**Your objective**
Please return every record exactly as written, leaving out the pictures.

(Source material)

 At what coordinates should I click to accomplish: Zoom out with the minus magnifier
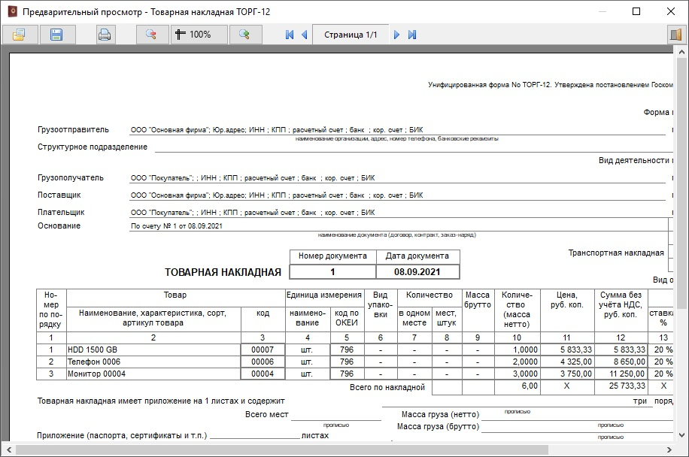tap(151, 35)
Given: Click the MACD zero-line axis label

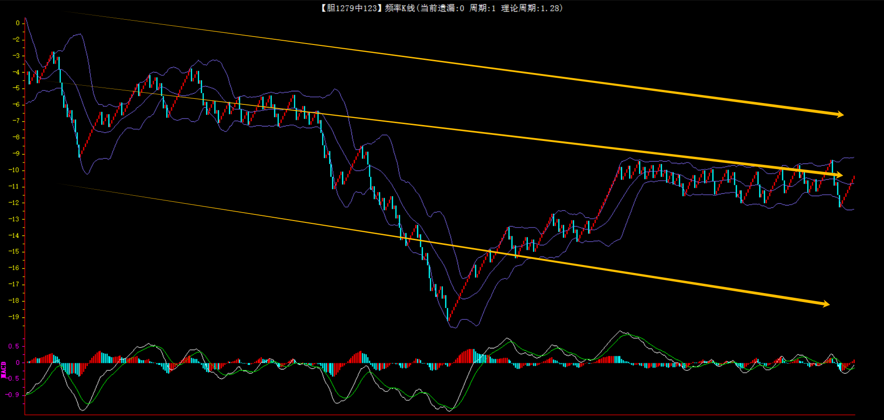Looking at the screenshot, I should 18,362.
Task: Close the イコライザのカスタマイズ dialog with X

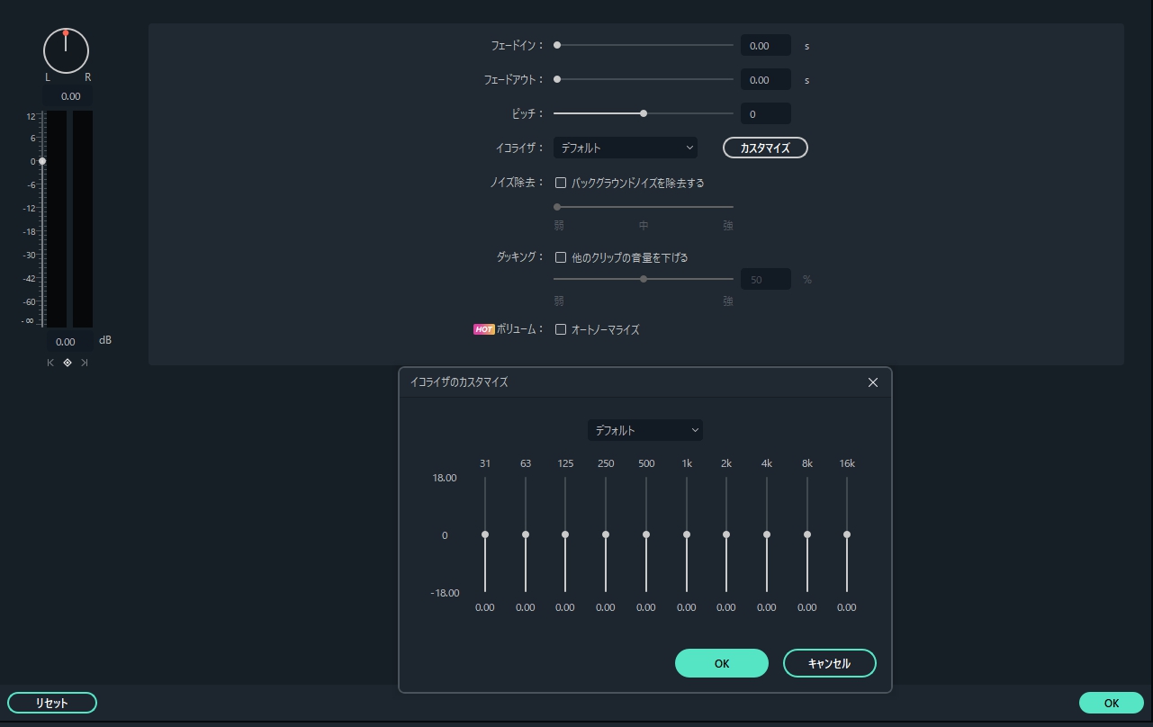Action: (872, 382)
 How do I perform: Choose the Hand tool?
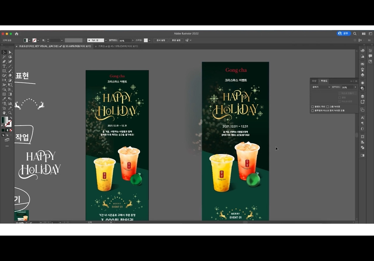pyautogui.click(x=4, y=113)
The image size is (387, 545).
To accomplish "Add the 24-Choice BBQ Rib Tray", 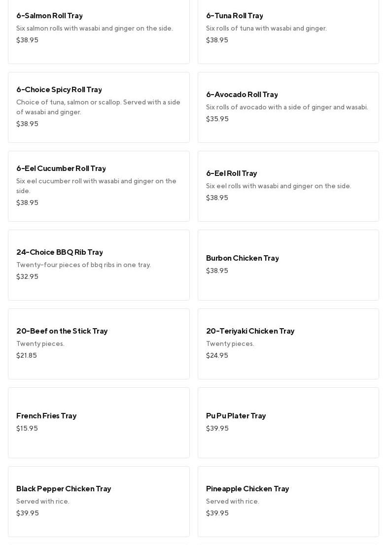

(End Source material)

**Your solution**
 At what coordinates should I click to accomplish: Zoom out with the minus magnifier
tap(151, 35)
Given: Click the MACD zero-line axis label

Looking at the screenshot, I should 18,362.
Task: Close the イコライザのカスタマイズ dialog with X

Action: (872, 382)
 How do I perform: Choose the Hand tool?
pyautogui.click(x=4, y=113)
The image size is (387, 545).
To accomplish "Add the 24-Choice BBQ Rib Tray", 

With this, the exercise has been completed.